The Elements of Evolution (5) Causes


Major extinctions happen when a set of causal factors that might not be of serious consequence by themselves become aligned in time. ~ Norman MacLeod

The causes of extinction events are various. A major meteorite impact creates a planetary shock, as it did 66 MYA (the K–Pg event), finishing off the large dinosaurs.

Comet storms and bolides occasion extinction events, as has happened in at least 3 events, with shock waves causing raging wildfires, massive floods, acid rains, and withering winters.

Radiation from supernovae sterilizes and kills surface life, as do solar flares. Geomagnetic reversals forge a flux of cosmic rays to similar effect. Disruptive radiation factored into the extinction events that ended the Ordovician, Devonian, Permian, and Cretaceous periods.

Continental drift has been another facet in mass extinction via global glaciation or warming, increased aridity, and volcanism. The configuration of continents has a pronounced effect on the viability of macroscopic life everywhere.

Volcanoes spew toxicity into the atmosphere, on land, and in the oceans, affecting ecology worldwide, setting up stepwise extinctions. Tectonic plate movements and volcanoes are the 2 sides of the same coin. Volcanism played a role in many mass extinction events, notably the most severe.

Changes in sea level, salinity, and oceanic oxygen levels contributed to several extinction events, as have pattern disruptions in ocean-atmosphere circulation. Rising sea levels from deglaciation can prompt volcanic activity as mantle plumes are put under more pressure.
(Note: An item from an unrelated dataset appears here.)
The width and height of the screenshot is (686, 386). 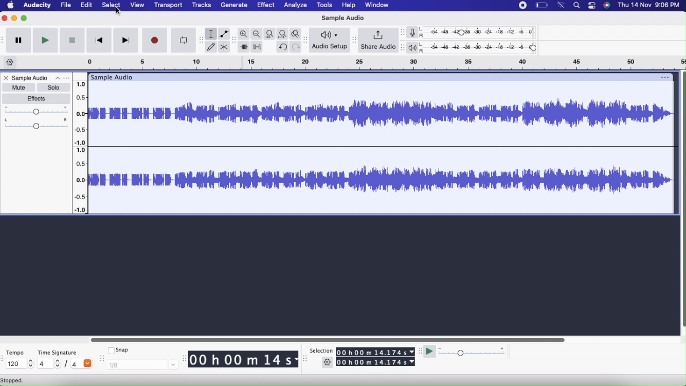 I want to click on Stop, so click(x=522, y=6).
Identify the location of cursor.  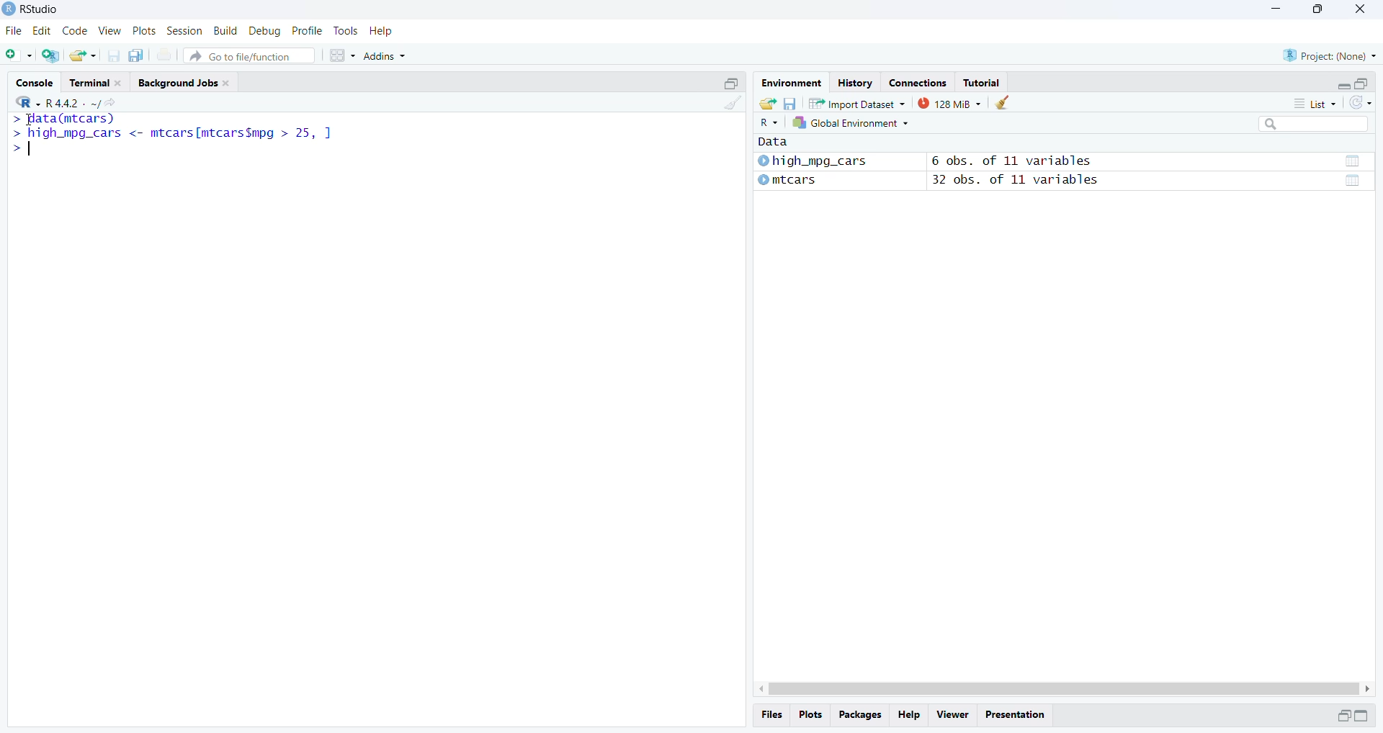
(27, 122).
Finally, life itself creates extinction events: by disease, predation, and other changes into the food web. Most notable is the evolution of new plants, with better protections against herbivory: depriving animals reliant upon the plants of the past.

All mass extinctions stem from a selfsame biotic dynamic: relatively rapid changes in the environment with which life forms are unable to cope quickly enough via adaptation. An extinction event ensues by a cascade of ecological dependencies, or by rapid environmental changes that simultaneously decimate numerous species. Extinction events invariably involve both dynamics.